[Stored items]

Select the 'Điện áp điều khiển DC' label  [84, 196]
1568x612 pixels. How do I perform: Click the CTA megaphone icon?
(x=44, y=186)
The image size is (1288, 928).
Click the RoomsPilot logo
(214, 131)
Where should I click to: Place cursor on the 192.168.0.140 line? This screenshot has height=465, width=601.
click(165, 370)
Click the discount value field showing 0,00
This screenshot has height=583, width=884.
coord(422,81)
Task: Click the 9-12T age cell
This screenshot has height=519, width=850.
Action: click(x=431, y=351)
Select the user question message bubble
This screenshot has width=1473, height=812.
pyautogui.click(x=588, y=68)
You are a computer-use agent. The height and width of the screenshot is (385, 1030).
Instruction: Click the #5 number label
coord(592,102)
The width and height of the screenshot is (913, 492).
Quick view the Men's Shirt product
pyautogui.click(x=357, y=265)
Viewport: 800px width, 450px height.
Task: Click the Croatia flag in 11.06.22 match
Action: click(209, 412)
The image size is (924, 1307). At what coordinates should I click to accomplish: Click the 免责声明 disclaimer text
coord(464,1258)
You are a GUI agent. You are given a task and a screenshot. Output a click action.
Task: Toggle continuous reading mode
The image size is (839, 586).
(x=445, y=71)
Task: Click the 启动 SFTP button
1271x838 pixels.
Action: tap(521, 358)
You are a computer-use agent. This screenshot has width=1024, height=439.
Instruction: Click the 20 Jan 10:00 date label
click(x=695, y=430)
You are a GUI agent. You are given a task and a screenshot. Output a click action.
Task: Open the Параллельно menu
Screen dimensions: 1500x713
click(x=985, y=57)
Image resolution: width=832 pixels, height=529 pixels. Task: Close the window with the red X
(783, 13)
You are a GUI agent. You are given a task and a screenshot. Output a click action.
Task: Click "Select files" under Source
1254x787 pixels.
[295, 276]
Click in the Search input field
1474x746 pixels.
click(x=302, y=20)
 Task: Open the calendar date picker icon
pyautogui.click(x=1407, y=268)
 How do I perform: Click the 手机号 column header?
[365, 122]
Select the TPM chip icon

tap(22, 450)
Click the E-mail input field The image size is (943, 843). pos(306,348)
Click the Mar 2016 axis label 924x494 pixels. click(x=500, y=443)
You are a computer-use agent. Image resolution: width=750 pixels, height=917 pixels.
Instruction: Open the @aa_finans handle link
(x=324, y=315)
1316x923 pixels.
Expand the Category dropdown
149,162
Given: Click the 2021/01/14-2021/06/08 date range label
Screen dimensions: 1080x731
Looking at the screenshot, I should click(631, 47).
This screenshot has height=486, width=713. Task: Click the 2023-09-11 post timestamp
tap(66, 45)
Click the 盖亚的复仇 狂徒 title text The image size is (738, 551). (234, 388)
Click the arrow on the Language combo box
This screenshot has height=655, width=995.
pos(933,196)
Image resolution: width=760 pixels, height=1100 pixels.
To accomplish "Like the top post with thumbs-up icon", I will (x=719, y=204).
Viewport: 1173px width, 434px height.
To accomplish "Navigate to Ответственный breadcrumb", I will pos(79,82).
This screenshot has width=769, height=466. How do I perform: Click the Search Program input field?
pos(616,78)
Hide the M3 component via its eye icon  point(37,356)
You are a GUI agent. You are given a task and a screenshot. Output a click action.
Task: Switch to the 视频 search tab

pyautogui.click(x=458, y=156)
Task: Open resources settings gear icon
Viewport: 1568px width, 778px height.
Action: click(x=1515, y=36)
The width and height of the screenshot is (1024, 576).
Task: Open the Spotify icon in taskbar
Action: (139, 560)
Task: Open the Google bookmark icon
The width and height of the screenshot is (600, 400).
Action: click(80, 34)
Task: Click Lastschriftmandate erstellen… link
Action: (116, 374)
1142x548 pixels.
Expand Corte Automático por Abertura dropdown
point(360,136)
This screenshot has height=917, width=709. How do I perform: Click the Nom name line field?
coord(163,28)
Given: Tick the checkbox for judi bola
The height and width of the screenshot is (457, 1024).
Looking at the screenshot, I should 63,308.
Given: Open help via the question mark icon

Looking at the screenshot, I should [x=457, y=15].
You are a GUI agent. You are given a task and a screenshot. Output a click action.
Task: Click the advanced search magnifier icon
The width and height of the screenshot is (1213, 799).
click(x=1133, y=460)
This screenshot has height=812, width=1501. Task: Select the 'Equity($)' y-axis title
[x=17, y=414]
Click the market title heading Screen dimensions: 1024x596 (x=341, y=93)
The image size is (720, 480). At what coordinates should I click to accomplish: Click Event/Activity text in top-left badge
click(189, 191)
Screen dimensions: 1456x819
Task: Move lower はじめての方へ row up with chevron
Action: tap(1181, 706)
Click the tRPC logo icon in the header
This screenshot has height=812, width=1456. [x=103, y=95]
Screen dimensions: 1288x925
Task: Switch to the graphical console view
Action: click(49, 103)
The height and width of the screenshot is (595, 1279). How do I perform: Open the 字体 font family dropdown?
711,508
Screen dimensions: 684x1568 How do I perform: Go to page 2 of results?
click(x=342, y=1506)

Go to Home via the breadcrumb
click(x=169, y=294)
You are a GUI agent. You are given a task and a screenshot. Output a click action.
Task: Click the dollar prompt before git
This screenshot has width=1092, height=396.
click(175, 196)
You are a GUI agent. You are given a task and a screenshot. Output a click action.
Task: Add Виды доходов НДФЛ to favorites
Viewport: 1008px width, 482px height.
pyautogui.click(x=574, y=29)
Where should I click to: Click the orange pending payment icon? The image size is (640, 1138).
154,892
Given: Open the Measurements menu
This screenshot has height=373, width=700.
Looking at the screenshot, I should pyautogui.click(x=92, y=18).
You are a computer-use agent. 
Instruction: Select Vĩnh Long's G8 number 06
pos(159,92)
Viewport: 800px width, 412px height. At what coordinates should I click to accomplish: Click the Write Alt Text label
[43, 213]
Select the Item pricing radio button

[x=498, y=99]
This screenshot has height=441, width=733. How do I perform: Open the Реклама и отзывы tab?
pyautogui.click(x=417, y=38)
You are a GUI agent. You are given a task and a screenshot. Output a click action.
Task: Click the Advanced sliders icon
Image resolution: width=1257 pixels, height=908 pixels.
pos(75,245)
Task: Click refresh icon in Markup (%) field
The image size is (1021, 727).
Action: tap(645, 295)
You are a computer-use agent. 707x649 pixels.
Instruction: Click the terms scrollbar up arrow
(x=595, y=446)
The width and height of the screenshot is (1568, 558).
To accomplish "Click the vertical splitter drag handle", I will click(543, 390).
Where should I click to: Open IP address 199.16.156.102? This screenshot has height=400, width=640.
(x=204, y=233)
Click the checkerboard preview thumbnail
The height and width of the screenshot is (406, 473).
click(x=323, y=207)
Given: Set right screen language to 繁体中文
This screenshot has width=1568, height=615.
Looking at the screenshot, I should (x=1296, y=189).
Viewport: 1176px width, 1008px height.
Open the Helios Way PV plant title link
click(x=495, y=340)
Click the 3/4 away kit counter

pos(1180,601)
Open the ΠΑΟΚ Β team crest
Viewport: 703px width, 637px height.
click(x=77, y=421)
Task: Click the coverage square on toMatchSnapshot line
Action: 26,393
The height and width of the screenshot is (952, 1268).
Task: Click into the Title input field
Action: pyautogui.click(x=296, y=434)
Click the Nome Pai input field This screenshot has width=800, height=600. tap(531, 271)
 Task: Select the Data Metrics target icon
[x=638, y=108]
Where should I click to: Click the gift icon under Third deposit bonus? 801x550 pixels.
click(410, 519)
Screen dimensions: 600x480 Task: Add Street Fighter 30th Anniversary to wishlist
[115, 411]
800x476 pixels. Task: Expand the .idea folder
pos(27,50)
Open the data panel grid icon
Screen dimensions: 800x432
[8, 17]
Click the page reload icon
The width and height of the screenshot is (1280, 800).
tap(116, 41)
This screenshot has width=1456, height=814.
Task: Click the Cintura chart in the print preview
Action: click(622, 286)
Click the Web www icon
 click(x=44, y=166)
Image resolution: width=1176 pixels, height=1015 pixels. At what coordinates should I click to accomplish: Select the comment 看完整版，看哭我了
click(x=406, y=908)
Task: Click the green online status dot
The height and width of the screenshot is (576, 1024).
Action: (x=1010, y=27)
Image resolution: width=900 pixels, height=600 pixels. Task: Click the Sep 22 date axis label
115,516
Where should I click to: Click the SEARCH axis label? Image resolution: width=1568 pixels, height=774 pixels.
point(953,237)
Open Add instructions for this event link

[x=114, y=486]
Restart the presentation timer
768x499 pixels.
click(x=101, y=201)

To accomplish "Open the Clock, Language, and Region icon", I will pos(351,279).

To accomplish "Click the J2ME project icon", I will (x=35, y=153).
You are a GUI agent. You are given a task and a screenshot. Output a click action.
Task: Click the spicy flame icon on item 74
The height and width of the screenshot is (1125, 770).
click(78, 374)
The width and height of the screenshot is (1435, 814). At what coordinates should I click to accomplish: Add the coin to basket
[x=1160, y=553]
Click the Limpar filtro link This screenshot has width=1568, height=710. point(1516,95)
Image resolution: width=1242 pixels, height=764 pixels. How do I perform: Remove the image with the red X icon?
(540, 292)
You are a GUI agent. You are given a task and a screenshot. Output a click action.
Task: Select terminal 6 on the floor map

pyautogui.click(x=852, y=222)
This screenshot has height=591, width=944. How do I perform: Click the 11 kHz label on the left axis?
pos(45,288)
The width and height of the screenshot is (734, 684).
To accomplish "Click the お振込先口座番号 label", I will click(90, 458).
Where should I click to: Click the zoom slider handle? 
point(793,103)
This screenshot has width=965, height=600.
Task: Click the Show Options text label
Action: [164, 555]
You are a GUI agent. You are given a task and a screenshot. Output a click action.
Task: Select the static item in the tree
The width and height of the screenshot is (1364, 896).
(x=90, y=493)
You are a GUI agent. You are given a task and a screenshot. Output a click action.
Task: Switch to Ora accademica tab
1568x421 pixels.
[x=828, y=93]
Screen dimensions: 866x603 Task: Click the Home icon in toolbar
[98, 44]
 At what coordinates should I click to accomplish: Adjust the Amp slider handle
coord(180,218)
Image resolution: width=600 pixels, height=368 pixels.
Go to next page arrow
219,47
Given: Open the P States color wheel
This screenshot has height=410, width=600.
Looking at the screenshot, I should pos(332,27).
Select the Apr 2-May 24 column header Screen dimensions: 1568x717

= Task prompt =
Could you repeat exactly the lines above from the line with "1254x787 pixels." up to and including the line with "Viewport: 1173px width, 434px height.", and only those?

= Answer to the problem =
1254x787 pixels.
[295, 276]
Click in the Search input field
1474x746 pixels.
click(x=302, y=20)
 Task: Open the calendar date picker icon
pyautogui.click(x=1407, y=268)
 How do I perform: Click the 手机号 column header?
[365, 122]
Select the TPM chip icon

tap(22, 450)
Click the E-mail input field The image size is (943, 843). pos(306,348)
Click the Mar 2016 axis label 924x494 pixels. click(x=500, y=443)
You are a computer-use agent. Image resolution: width=750 pixels, height=917 pixels.
Instruction: Open the @aa_finans handle link
(x=324, y=315)
1316x923 pixels.
Expand the Category dropdown
149,162
Given: Click the 2021/01/14-2021/06/08 date range label
Screen dimensions: 1080x731
Looking at the screenshot, I should click(631, 47).
This screenshot has height=486, width=713. Task: Click the 2023-09-11 post timestamp
tap(66, 45)
Click the 盖亚的复仇 狂徒 title text The image size is (738, 551). (234, 388)
Click the arrow on the Language combo box
This screenshot has height=655, width=995.
pos(933,196)
Image resolution: width=760 pixels, height=1100 pixels.
To accomplish "Like the top post with thumbs-up icon", I will (x=719, y=204).
Viewport: 1173px width, 434px height.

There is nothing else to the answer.